看着雪白床单上印染着的少女元红,李国安兴奋地大叫起来:“你是处女,你还是处女?天哪,这是真的吗,太让我感动了!我要爱死你!”
热吻如狂风骤雨般落在冬妹的全身上下,让她回不过神也喘不过气来。不知为什么,冬妹感觉到这般热吻已不像刚才那样机械,而是带着一种欣喜深挚的情感,让人晕眩甜蜜。
李国安虽是情场老手,但做梦也没想到一个陪酒小姐竟然是处女,不由感慨万千、激动不已。惊讶、兴奋、爱怜、索取之情混合发酵,下身再次膨胀起来,缓缓推进她的身体,爱怜地抽插着。
又是一阵疼痛,冬妹觉得有点痛有点胀也有点痒。随着李国安缓急有致地爱抚抽插,她那点可怜的理智完全被一种从未有过的快感所击败。她忘记了林黛玉的《葬花词》,抛却了少女的羞涩,只觉得快感如潮水般一浪浪地涌动着,下体深处一阵阵悸动收缩,一股股热流从穴潭处喷射而出,她忍不住发出销魂的呻吟……
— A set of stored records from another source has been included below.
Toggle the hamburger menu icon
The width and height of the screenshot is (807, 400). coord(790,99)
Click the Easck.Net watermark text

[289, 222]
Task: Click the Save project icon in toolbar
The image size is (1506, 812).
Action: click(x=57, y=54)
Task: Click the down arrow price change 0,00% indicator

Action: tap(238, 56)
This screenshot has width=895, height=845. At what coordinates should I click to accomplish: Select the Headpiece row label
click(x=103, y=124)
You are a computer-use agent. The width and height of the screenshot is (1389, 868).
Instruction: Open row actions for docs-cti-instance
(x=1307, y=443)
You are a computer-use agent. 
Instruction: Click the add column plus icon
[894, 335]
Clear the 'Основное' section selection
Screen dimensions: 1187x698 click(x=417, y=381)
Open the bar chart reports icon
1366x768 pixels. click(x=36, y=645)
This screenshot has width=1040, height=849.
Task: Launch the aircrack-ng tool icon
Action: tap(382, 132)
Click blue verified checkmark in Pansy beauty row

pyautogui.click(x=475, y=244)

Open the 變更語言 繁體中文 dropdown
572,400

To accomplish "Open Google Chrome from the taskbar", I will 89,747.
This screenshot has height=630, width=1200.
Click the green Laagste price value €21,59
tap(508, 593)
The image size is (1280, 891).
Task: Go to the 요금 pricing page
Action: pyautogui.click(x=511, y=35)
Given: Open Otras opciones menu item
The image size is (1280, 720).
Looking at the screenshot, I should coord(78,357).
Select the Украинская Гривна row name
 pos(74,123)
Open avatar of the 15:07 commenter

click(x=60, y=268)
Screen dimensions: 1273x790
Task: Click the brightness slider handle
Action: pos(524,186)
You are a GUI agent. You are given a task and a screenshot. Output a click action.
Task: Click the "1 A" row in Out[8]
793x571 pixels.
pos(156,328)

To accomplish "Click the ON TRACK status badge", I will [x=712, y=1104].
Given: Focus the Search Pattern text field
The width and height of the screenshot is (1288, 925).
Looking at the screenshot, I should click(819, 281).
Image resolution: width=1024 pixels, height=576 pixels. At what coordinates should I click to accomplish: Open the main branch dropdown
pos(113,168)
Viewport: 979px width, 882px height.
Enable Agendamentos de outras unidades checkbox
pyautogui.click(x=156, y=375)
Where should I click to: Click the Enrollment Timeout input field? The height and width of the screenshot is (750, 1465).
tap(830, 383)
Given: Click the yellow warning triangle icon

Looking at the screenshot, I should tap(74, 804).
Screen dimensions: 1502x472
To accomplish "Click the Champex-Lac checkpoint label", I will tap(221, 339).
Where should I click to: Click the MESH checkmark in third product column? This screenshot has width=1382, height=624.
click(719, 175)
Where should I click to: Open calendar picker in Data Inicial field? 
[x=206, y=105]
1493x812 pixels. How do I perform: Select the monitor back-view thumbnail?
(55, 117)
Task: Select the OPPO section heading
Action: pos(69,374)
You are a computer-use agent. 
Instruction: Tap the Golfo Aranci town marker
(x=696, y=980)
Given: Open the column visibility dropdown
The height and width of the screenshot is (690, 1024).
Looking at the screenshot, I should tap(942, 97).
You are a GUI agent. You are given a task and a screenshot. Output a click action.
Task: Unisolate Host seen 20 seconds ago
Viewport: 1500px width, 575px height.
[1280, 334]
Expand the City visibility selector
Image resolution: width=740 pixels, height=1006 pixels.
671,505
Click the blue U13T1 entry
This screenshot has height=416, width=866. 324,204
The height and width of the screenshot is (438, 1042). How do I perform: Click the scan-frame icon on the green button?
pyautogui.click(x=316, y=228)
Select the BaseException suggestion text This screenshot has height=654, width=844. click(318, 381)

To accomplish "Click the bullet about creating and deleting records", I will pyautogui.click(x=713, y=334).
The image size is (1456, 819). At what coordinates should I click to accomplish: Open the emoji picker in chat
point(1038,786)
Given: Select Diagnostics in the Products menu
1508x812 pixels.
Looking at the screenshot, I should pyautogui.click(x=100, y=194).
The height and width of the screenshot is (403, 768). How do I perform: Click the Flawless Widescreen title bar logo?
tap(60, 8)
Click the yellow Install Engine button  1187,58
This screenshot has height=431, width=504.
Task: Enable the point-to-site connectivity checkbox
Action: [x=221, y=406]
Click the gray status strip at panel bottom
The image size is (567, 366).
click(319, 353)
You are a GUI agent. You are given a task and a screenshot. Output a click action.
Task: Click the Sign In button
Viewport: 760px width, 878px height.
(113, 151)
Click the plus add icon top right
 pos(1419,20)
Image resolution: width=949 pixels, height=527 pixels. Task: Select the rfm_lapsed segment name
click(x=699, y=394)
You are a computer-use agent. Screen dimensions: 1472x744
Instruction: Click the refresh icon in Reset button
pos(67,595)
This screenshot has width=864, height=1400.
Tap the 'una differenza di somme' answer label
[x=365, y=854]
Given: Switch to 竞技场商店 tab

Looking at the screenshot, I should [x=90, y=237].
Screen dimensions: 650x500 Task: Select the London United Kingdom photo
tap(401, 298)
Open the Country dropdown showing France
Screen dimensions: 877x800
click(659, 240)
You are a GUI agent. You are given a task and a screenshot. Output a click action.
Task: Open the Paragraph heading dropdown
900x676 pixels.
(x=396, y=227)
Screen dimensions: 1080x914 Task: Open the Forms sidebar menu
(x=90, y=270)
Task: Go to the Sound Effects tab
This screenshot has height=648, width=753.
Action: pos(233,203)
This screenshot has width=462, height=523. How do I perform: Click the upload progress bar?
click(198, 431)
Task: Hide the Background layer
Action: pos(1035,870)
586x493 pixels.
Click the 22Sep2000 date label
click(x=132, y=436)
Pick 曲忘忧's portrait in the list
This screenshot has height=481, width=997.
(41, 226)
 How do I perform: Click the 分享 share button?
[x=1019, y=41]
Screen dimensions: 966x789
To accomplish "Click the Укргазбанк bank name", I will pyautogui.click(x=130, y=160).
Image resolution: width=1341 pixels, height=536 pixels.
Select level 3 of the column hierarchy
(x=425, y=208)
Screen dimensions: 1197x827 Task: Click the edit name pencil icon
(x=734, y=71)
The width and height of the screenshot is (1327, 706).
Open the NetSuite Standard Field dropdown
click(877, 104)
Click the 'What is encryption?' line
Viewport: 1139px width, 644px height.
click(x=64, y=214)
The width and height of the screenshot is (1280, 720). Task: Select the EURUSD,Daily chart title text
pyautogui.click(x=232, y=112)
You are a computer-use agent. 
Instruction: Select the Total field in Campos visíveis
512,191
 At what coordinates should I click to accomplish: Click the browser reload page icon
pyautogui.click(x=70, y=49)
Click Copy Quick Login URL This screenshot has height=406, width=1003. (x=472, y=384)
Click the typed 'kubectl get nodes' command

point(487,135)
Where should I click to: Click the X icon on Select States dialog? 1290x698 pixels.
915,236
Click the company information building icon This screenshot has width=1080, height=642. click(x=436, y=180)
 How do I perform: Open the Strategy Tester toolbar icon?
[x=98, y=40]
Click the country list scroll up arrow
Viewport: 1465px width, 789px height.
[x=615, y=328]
冬妹醒来时已是凌晨,她恍恍惚惚记起了昨晚的事,知道自己不再是处女,终究是没保住清白,她多么希望这只是一场梦。然而,李国安却实实在在躺在身边。想到从前,虽然遇到过形形色色的男人,在风月场所做过陪酒小姐,可身子至少是干净的。而现在,这些都已无从谈起。她不怪李国安,只怪自己不该喝酒失去理智。她突然很讨厌自己不争气的身体,为昨晚爆发的淫荡羞愧难当。她又陷入沉思与担忧,今后的生活该怎么办?人生的路途怎么走?身边的这个男人能成为依靠吗?她思绪万千,难以把定,想到伤心处,悲从中来,忍不住抽泣起来。
李国安睁开蒙眬睡眼,从后面抱住冬妹说:“宝贝,好好的怎么哭了?”
冬妹看了他一眼欲言又止,晶莹的泪水如断线珍珠般从脸颊滑落着。
李国安似乎看懂了冬妹的心事,搂紧她说:“我会好好待你的,要多少钱我都给你!”
冬妹听了如刀剑穿心,凄怨地说:“你把我当什么人了,谁稀罕你的钱。”她的哭声更大了,怎么也劝不住。
李国安看她伤心的样子和床单上的处女印记,内心又多了几分恻隐,心想,面前这个女子绝不是钱能打发的,只好哄冬妹说:“宝贝,不哭,你放心,我会负责任的,我一定娶你。”
冬妹的眼睛亮了一下,本想再说点什么,可看见李国安攒眉蹙额,一脸沉重的样子,便识趣地擦干眼泪不再吭声。
李国安看冬妹不哭了,心里高兴,想到她疯狂的样子,下身又迅速膨胀起来,忍不住又抱着她亲吻抚摸起来。
他们在宾馆一连待了几天几夜,除了吃饭、睡觉、聊天,便是不停地做爱,直到李国安花光身上所有现金,才退掉房间。